The scale of it all is a hallmark of Graham's unofficial tenure as "America's preacher." He started his career soon after World War II, as the leader of a group called Youth for Christ, which organized Saturday night events to keep young people -- mostly former soldiers -- out of trouble. He traveled tirelessly around the country, setting up similar programs, wowing fellow pastors, building an audience. The guy had charisma and passion and massive ambition, and by 1949 he had nationwide fame. That year he held a revival in Los Angeles and there were huge crowds, not to mention some high-profile conversions, including Stuart Hamblen, radio's first singing cowboy. By then, he'd caught the eye of William Randolph Hearst, who during that L.A. event telegrammed his editors with a two-word directive: "Puff Graham." The newspaper baron liked the evangelist's style and approach and also thought the guy would sell newspapers.
By 1952, Graham was big enough to play a role in persuading Eisenhower to run for the presidency. And there were his "crusades," all over the world. In 1957, Graham came to New York and he didn't leave until he'd preached 100 times, 97 of them in Madison Square Garden. Sixteen weeks, 2 million attendees, 55,000 people who made "the decision for Christ," as his publicity team put it. Graham mastered the art of super-scale service and he understood the power of television before anyone else in the business of religion. If he was selling soda -- or anything, really -- he would have made a fortune.
Graham never wavered from his core beliefs, and the closest thing to scandal came three years ago, when a newly released White House tape caught him lamenting what he called a Jewish "stranglehold" on the news media in a conversation with President Nixon. Confronted with the recording in 2002, Graham said he didn't remember any of it, but apologized anyway.
He is visibly weak now, hobbled by Parkinson's disease and prostate cancer, and he needed a hand to reach the podium when it was his turn to speak on Friday night. He opened by confessing his nervousness, and told a story about a man who babbled for so long during a speech that someone threw a gavel at him, which instead hit a woman in the front row. "Throw another," Graham quoted her saying. "I can still hear him."
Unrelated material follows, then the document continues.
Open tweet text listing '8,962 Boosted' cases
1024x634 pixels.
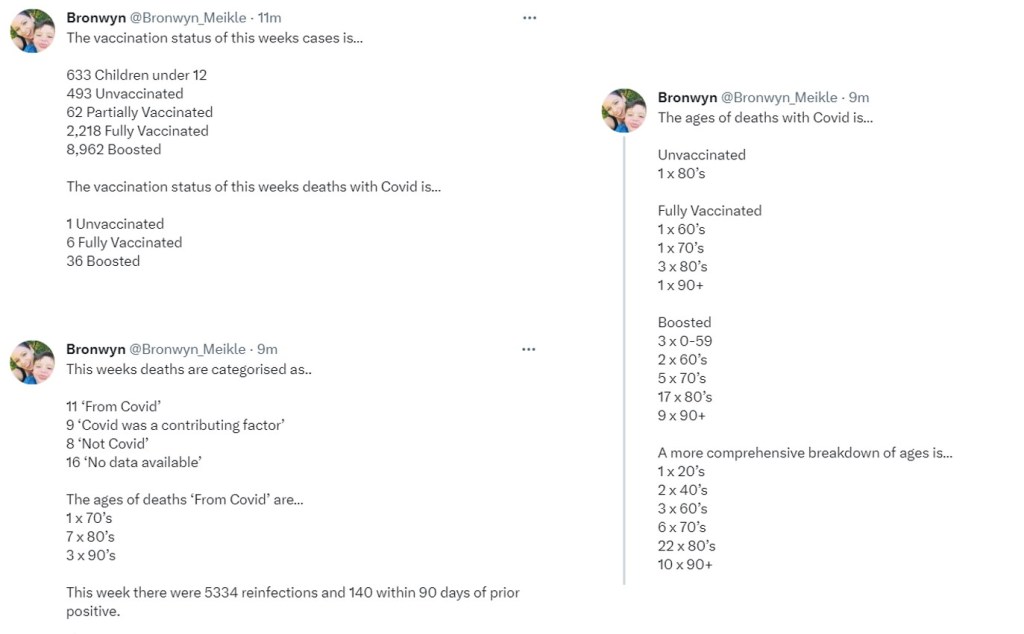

For the first 10 minutes, it could have been a Chamber of Commerce address. When it came to matters spiritual, Graham did as he always has -- he preached through anecdote. At one point, he told a story about a man in an accident at sea, who thrashed around in the ocean for 10 hours, blood on his forehead, fending off sharks.
"A pilot spotted him and dropped a smoke canister and radioed a Coast Guard cutter. He said, 'Hurry, there's a guy down there surrounded by sharks.' So the Coast Guard went there, found the guy." Graham's voice is barely audible.
"You know, he didn't need a new technique, he needed outside intervention. And tonight you need outside intervention. That's what God will do for you. He'll bring a peace and joy to your heart that you've never known. He'll fill the void in your heart."
There was then the traditional call to come forth and accept, or re-accept, Jesus Christ into your life. Thousands of people streamed toward the stage.
"You may never have another moment like this in your life," Graham said, now sitting down. "You come now. Now is the time."
He never said goodbye or good night. He just turned, and with the help of a walker, he left. The many who had shuffled toward the stage were greeted, one at a time, by one of the counselors, who helped everyone fill out a questionnaire. ("Have you come forward to personally accept Jesus Christ as your Lord and Savior?" was the first question.)
There were some tears of joy here and there, but the whole thing seemed kind of measured and sedate. Maybe this is what happens when a blue state gets its red state on. Or perhaps events like this are the equivalent of those quiet PBS shows that you stumble across while channel-surfing through the hectoring wilderness of cable. If you're accustomed to the shrieking, everything else sounds mellow.